LoqiRoam · 旅日記
橋、木陰、白熊の順に
仙巌園の借景、石橋記念公園の石組み、城山の木陰と天文館の白熊をつないだ、歴史と涼味の鹿児島散歩。
広木を出て、まず仙巌園へ向かった。桜島と錦江湾を庭の一部に見立てる場所だと調べていたけれど、実際には景色を額縁に入れて眺めるというより、庭そのものが海の向こうへ続いているようだった。そこから石橋記念公園へ移ると、旅の縮尺が変わった。大きな山や海ではなく、移設復元された石橋の曲線と、水の流れを模した園路に目が止まる。次に黎明館で鹿児島の歴史と美術をたどり、外で見た橋や庭が、偶然の風景ではなく人の手と時間の積み重ねだと少しわかった。城山では展望台から桜島を見たあと、約2キロの自然遊歩道へ入り、街の真ん中に濃い木陰が残っていることに驚いた。最後は天文館むじゃきへ。ふわりと削られた白熊を食べると、汗ばむ道の記憶まで甘くほどけた。今日集めたのは、借景の大きさ、石橋の近さ、木陰と氷の涼しさ。小さいのに、どれも鹿児島の見え方を少し変えてくれた。
この旅の足跡
- 仙巌園は桜島を築山、錦江湾を池に見立てる庭園。実際に立つと、景色を「見る」より庭全体が桜島を招いている感じがする。噴煙は今日は見えるだろうか。
- 石橋記念公園には、洪水を免れた石橋のうち西田橋などが移設復元されている。水の流れを模した園路を歩くと、橋が文化財なのに散歩道でもある不思議さに気づく。
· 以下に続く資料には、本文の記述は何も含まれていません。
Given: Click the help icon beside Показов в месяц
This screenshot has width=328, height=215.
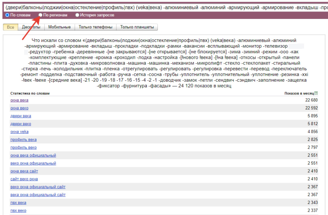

- 黎明館は午前9時から午後6時まで開館し、鹿児島の歴史と美術を見られる。外で見た橋や庭の背景が展示でつながり、旅が急に厚くなった。次は何を知れば景色が変わるだろう。
- 城山展望台は標高107メートルで、市街地と錦江湾、桜島を一望できる。約2キロの自然遊歩道には樹齢約400年のクスもあり、展望より木陰の濃さが印象に残った。
- 天文館むじゃき本店は、練乳や蜜と果物を盛る白熊を一年中提供している。ふわっと削った氷は想像より軽く、長い散歩の終点が一杯で明るくほどけた。